YOUR OBJECTIVE = Reproduce verbatim every line of the items, from the line containing "You are a computer-use agent. The" through the final line, omitting the pictures.

GIVEN RECORDS =
"""
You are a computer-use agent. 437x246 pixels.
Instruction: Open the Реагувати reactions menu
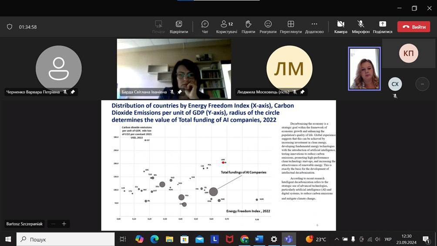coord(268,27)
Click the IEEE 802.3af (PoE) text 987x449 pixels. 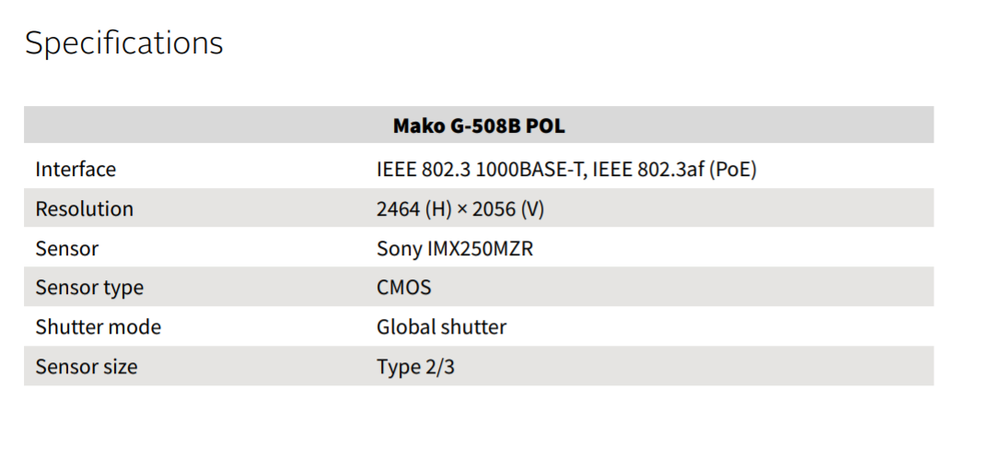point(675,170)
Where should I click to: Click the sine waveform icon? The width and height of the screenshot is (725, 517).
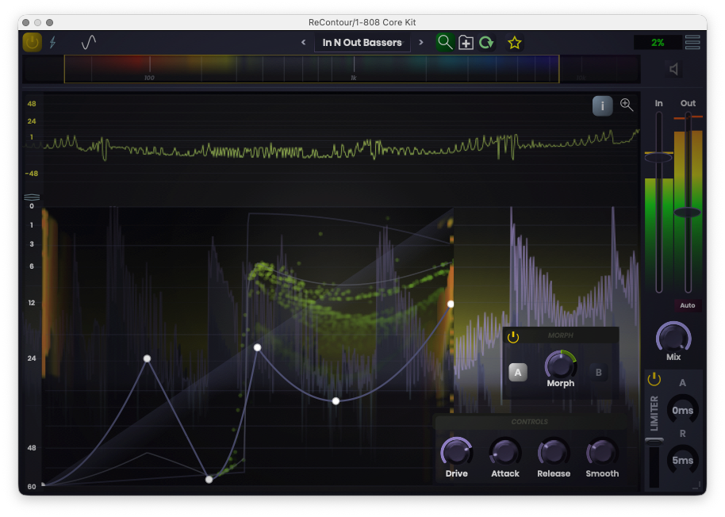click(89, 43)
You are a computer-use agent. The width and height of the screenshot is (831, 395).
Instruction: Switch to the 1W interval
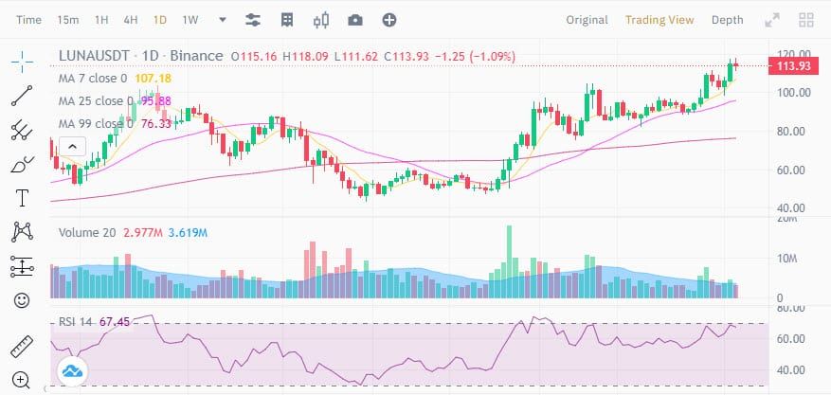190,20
"""
FINAL RESULT =
You are a computer-use agent. The width and height of the screenshot is (831, 395).
Instruction: Switch to the 1W interval
190,20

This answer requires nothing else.